Even in my 'we are crushed under thousands of years of hatred' post, wherein I screamed my rage and frustration for all of lj (haha) to hear, I *still* tempered my words, at least a little bit, because I *knew* it would piss people off.

But it's also true that, when you don't have to bother tempering your words, the words that come out when you're being totally honest about how angry you are, can be so alienating to the people you are *not* talking to, that trying to fix the problems becomes that much harder -- because when you say something like "het sex always = rape" you remove any chance for establishing a dialogue as surely as you do when you say something like "a woman's position in this movement is prone".

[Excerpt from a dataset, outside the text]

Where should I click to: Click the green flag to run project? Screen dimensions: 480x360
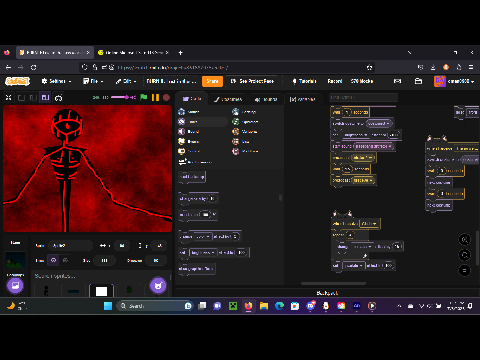pos(144,97)
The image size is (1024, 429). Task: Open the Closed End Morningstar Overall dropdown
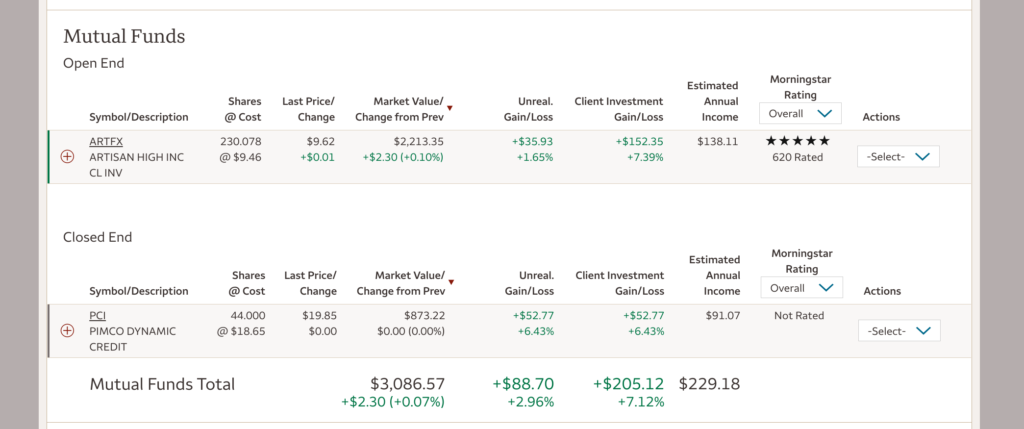pyautogui.click(x=800, y=287)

See? No help what-so-ever.

So. I figured I'd go forth and bring this stuff up.

I have to go to work now, but there you have it.


- TTFN,
- Amazon. :-)




[1] Haha. This from the same woman who expressed her intence displeasure and disappointment -- if I failed to finish my freaking spaghetti. Practice what you preach, mom...

[2] I found her tone to be very condescending. Like she was expecting the women who 'actually' worked as bunnies at the playboy clubs to be stupid. Even as the whole playboy culture of 'women can be sexualized, but they can't be actually sexual' bugged the hell out of me, so did her "I'm clearly so much better/smarter/etc than all of you who actually consider this a real job". I mean how exactly is that having your sister's back? So, yes, that pissed me off.

[3] None the less, my husband is also the guy who, up until I had a very painful chat with him in the wee, small hours of the morning, a few months before our wedding, would litterally *force* his hand between my legs if he felt like groping my cunt. Even though I'd told him pleanty of times that I didn't like him doing that.

[4] I know his name. I'm not saying it because I can also wrap my head around the idea that he, personally, doesn't deserves to be remembered, only his stupid-assed, hateful actions and why they were wrong.